BraveWords: I always wanted to know about the live album Beast From the East. Dokken were at the top of their game. Why was there never a concert video to go with the audio, does it exist?
Don Dokken: “We filmed the whole thing, it’s a compilation of three different shows; Tokyo, Osaka, Nagoya, and we took the best stuff. But something went wrong and the mix from the console to the camera they didn’t get it, and it was all vocals and guitar. We could probably synch up the audio with the video, and that show is really killer, but nobody seems to know where the footage is.
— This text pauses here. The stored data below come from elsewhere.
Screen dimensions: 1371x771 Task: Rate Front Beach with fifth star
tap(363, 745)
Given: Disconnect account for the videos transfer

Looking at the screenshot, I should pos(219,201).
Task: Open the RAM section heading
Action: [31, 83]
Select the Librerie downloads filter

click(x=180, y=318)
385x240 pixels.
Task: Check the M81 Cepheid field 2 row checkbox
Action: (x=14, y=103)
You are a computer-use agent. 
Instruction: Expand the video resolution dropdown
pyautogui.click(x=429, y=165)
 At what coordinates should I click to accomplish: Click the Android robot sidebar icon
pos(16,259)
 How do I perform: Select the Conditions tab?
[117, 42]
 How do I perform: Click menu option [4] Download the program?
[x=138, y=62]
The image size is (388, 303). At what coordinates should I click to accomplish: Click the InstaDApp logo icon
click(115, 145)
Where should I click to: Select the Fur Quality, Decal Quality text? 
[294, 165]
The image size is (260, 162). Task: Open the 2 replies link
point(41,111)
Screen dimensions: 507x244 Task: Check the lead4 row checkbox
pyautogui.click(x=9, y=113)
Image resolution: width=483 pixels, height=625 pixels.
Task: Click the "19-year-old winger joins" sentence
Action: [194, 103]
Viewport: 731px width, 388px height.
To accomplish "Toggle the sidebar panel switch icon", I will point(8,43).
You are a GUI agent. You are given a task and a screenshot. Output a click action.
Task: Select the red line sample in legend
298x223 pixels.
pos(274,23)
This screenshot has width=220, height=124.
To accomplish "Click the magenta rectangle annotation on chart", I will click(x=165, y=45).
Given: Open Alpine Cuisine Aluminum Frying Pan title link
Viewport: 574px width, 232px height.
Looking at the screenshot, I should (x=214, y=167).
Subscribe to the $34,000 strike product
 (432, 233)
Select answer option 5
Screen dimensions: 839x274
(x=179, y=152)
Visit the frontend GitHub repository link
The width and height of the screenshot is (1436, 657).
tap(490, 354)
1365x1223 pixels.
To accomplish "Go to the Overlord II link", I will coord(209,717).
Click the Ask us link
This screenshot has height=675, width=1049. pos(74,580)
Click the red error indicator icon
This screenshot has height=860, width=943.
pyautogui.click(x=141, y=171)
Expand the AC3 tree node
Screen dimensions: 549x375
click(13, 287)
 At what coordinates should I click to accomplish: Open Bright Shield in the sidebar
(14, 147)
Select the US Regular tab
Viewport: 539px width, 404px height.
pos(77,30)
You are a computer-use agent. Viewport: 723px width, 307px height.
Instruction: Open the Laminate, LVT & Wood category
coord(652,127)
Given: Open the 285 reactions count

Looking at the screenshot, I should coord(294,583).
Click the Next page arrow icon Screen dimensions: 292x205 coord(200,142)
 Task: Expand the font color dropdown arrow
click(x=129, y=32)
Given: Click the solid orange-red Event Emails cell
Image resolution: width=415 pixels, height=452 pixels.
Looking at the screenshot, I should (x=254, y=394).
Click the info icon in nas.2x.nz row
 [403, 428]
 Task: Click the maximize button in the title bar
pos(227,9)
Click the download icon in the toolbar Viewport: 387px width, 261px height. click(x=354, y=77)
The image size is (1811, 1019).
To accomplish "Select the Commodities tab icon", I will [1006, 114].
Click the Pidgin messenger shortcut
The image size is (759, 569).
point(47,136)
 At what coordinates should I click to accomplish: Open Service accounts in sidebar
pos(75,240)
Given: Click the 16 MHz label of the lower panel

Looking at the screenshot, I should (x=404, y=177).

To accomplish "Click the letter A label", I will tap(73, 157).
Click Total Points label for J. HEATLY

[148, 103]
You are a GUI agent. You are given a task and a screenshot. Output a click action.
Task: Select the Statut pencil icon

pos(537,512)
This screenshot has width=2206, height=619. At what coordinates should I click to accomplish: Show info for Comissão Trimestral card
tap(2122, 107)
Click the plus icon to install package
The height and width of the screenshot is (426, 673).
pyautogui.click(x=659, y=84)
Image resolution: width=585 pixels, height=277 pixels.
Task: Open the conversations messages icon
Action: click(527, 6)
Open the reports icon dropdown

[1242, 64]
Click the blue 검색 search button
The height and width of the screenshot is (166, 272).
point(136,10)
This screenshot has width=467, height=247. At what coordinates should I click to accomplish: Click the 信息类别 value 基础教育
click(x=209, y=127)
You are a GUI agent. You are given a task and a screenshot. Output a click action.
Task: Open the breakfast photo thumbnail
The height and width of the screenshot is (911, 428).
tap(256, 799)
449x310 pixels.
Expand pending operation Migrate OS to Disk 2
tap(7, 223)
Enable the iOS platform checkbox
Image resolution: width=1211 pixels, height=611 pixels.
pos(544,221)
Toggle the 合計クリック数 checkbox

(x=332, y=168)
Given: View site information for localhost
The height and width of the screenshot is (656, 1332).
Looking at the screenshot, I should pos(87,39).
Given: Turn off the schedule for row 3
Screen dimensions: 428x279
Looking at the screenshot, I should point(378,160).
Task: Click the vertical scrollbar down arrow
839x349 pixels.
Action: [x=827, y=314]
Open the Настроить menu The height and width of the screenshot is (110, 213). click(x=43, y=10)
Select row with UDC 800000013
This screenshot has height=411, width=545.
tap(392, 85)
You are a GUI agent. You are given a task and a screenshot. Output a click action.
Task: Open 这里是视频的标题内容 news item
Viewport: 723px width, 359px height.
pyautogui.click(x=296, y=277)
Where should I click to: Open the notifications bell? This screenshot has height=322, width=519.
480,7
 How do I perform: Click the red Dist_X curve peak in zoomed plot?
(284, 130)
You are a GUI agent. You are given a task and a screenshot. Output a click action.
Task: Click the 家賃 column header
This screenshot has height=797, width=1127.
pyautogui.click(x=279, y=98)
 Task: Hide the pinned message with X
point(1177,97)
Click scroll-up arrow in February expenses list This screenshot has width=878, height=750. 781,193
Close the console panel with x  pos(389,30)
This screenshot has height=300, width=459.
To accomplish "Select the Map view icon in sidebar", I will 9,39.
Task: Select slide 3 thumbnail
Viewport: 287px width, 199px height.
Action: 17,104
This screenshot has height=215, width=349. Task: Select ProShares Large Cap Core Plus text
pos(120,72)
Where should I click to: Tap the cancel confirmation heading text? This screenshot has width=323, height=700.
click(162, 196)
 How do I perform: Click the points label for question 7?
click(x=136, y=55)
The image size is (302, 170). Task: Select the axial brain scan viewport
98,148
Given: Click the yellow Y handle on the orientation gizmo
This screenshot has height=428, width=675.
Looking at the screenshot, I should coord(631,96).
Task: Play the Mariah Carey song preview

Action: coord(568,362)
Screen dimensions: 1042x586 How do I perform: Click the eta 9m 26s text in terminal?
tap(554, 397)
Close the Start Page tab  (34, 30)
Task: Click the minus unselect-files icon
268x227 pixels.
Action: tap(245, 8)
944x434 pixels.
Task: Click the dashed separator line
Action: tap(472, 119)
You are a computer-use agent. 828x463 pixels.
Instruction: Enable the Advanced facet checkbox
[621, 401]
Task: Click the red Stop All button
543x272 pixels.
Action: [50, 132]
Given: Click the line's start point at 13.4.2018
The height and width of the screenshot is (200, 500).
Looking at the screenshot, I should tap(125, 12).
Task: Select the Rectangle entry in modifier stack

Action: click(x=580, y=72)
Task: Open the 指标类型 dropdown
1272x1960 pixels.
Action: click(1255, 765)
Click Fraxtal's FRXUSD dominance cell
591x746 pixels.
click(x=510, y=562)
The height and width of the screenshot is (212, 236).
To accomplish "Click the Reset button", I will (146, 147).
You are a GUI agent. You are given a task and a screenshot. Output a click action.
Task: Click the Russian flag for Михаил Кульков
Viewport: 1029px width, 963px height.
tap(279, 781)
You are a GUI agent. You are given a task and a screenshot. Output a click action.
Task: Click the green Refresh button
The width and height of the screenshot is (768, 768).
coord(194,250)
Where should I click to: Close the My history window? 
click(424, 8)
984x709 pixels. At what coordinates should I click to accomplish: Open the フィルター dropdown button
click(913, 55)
I was really pissed about that, so then when we got back together in 1995 and recorded Japan 95 we made sure the cameras and mix were working right going onto a hard drive. I saw some of the Beast From The East footage and it looked fine, but the audio wasn’t useable.
“Honestly, right now I want to look forward, not backwards, and The Lost Songs is coming out after my surgery went bad, Covid hit, and I never thought in a million years my right arm would be paralyzed. Thank God, Jon and I wrote seven songs so far so we already have half an album of material written. Jon wrote three new ones since, so The Lost Songs is kind of like a band aid, I am not feeling well, going through rehabilitation, the new album is not done, I have a hard time standing for long periods of time, I am falling apart, the pandemic is happening. Even though we did a few shows in the beginning of the year with Lynch. But I get on Skype and Zoom with the guys, I sing a couple melodies, so hopefully the album will come out next spring, God willing, with the pandemic and everything else going on, hopefully things will be back to somewhat normal. 2020 will go down in history for this generation, an election coming up, and we got rioting going on, black lives matter, which is great but it’s not when people take advantage of it to loot and destroy and create chaos. ‘What does this have to do with George Floyd?’ The world is a mess, and on top of it with people not wearing masks it spreads covid-19. So I can only hope a vaccine is sooner than later. This year will definitely give me a lot to write about.”
BraveWords: What direction is the new Dokken album going in?
Don Dokken: “I don’t want to use the word old school, but I said let’s make a record that a cross between Tooth And Nail and Under Lock And Key. Tooth is more of a raw heavy album but with melodic hooks, Lock and Key is [slicker], big production and harmonies, like a Def Leppard's Pyromania. But, I don’t get it, for years some of these newer bands just lack the melodies and harmonies. And for so many years, people weren’t playing guitars solos, it wasn’t cool. And I say ‘they just weren’t good enough to play one.’ Some of these guitar players could play three chords and that’s it, they didn’t have chops. They weren’t an Eddie Van Halen, or George Lynch, or John Norum, or Reb Beach. I’d like to see a new wave of kids that want to be a Richie Blackmore. Where are the solos and harmonies? Same thing with these new bands. One of my disappointments with these grunge bands in the ‘90s was they had the hit, good songs, but I listen to the whole album and it’s all filler. A lot of bullshit on these records, two or three good songs, seven mediocre. But in Dokken I always said every song had to be good, or we dump it and move on.”